Support for offshore drilling in NC drops

I hope the General Assembly is paying attention:

Public support for drilling off the North Carolina coast has dropped sharply in the past month according to a new survey by Public Policy Polling, a Democratic-leaning firm based in Raleigh.

In April, 61 percent of Tar Heel voters polled said they supported offshore drilling, with only 26 percent opposed. Now 47 percent support it, with 38 percent opposed, according to the poll.


Here's more from an N&O editorial

blasting the Minerals Management Service:

The MMS agency's problems, however, go deeper than any sex and drugs scandal. It is a prime example of the back-and-forth exchange of top managers between industry and government that occurs all too frequently in Washington. The last MMS director in the Bush-Cheney administration, who boasted of huge oil and gas leasing deals during his tenure there, is now president of the National Ocean Industries Association, pressing for "policies favorable to the offshore energy industry." And why not? At the MMS, federal regulation has increasingly become industry self-regulation.
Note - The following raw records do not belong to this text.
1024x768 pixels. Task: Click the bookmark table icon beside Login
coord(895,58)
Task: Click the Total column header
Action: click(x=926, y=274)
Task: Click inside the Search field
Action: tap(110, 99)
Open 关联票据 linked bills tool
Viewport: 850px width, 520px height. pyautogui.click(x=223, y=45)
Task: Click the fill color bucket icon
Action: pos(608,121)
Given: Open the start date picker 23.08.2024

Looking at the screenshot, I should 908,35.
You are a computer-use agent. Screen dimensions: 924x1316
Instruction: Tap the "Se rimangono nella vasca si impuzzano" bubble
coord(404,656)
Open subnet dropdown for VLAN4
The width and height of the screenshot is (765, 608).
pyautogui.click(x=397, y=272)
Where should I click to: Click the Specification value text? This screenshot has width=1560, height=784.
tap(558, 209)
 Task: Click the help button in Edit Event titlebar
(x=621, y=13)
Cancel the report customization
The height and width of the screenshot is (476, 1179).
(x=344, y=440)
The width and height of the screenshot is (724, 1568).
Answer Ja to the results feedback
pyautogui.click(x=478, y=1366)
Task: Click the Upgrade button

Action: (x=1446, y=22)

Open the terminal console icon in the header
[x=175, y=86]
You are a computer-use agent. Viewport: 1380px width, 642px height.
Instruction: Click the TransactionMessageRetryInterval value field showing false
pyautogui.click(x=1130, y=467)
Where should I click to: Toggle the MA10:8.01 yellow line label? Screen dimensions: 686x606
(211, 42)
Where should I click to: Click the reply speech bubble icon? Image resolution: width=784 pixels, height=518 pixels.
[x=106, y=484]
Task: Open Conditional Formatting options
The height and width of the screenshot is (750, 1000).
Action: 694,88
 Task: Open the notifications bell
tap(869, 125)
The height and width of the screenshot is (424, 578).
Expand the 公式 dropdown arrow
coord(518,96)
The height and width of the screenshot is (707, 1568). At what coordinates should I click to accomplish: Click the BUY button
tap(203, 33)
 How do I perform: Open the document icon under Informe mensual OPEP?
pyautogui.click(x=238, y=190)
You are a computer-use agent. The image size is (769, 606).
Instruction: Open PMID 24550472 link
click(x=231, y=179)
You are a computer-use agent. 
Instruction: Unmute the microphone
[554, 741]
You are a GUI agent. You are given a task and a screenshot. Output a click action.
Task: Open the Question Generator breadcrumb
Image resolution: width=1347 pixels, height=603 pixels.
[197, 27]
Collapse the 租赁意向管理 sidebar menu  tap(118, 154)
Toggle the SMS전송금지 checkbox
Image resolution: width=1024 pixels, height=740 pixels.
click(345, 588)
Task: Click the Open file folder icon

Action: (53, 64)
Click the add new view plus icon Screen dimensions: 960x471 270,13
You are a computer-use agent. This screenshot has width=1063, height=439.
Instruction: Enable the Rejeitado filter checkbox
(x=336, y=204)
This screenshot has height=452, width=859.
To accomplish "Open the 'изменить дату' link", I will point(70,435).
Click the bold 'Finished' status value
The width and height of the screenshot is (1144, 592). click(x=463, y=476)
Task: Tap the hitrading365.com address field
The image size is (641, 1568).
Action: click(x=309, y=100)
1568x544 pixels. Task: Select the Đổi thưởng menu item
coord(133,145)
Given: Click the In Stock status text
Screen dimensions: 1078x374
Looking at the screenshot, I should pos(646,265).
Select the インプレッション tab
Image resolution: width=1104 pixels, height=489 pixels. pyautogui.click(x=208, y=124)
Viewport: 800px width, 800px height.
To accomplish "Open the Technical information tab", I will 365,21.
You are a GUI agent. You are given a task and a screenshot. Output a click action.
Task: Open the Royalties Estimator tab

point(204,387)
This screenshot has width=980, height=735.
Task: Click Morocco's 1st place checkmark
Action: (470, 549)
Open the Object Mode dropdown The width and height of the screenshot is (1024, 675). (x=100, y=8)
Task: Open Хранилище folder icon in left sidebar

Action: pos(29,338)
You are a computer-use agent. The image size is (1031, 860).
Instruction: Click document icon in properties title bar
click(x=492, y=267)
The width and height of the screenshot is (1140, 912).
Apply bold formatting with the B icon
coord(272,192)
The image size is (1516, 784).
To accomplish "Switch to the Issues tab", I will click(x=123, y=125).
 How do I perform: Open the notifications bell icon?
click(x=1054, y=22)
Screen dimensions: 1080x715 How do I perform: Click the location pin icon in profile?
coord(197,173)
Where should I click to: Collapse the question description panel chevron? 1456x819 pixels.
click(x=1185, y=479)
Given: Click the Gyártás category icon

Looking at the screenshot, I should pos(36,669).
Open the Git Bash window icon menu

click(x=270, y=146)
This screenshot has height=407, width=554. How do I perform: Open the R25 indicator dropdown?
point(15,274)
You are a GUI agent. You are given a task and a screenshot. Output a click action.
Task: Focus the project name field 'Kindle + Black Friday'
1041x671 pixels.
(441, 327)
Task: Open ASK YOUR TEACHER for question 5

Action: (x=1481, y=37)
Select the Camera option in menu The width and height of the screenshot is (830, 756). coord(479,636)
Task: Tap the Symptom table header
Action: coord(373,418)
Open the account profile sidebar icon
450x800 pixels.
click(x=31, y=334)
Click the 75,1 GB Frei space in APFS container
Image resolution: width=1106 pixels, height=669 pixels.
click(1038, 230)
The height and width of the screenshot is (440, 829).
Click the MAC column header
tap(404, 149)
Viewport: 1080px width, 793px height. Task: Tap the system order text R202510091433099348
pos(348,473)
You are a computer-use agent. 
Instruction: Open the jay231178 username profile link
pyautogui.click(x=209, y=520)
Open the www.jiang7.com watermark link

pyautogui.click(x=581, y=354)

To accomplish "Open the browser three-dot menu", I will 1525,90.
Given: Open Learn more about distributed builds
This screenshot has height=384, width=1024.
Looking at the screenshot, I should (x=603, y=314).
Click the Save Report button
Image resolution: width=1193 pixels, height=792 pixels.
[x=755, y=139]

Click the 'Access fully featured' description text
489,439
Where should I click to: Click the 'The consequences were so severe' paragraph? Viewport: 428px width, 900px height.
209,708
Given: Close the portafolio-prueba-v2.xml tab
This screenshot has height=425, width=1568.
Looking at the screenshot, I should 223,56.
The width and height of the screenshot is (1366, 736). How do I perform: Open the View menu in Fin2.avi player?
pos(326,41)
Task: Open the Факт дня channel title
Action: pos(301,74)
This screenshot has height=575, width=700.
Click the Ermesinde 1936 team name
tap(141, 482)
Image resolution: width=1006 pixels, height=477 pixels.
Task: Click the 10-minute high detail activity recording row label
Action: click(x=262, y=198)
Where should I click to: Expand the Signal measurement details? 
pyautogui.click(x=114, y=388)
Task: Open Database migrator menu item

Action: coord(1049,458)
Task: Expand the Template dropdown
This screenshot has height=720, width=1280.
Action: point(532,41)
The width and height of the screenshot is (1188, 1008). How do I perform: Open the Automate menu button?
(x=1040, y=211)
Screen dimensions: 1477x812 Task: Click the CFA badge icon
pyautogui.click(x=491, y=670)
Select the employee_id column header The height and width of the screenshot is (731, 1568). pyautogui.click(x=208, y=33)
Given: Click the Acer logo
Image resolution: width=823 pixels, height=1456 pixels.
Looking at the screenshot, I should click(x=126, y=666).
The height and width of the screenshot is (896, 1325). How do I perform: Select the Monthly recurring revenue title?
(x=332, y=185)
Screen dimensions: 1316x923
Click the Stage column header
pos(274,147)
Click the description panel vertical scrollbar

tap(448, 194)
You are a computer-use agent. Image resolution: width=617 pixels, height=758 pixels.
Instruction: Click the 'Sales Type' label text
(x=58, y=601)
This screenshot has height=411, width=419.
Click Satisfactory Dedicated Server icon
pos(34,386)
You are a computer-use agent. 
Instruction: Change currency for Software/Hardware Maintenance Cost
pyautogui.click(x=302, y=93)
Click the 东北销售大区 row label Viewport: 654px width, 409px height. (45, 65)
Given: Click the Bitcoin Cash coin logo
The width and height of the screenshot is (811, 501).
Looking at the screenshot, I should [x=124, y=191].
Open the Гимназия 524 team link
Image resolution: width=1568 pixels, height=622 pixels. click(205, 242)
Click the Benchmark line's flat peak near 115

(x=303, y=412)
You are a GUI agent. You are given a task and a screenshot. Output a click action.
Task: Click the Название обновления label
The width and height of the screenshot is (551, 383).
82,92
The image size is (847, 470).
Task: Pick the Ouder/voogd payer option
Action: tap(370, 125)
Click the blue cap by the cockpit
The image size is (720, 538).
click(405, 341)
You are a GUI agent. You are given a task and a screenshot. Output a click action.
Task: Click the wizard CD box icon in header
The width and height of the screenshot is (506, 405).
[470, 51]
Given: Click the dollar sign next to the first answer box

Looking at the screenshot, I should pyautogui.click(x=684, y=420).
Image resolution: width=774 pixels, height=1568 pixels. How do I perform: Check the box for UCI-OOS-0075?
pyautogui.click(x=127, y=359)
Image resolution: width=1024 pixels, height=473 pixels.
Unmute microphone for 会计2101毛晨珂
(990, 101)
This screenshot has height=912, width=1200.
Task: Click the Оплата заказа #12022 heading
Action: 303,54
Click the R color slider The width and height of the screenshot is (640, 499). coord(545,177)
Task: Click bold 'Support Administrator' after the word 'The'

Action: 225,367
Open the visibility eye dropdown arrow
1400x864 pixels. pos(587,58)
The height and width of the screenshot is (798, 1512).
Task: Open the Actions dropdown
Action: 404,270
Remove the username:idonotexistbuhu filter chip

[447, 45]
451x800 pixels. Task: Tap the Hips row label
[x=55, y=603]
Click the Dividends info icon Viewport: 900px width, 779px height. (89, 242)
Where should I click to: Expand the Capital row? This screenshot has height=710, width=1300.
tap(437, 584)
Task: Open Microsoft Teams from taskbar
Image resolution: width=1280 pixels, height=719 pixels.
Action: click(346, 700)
Furthermore, the agency's effectiveness is severely compromised by a glaring conflict of interest. The MMS is both the regulator of the offshore drilling industry and the chief collector of oil and gas leasing revenue and production royalties for the federal government. When it comes to staffing, the money end of the operation wags the regulatory tail. Of its 1,700 employees, the agency has about 60 safety inspectors.

We almost posted on this.

I hear there is legislation floating around, that would force those that chanted "drill baby drill" to report for clean up duty.

NC Sierra Club


Offshore wind could supply up to 20% of the state's energy without significant human or environmental impacts, according to a recent study out of UNC, in collaboration with NC State and East Carolina.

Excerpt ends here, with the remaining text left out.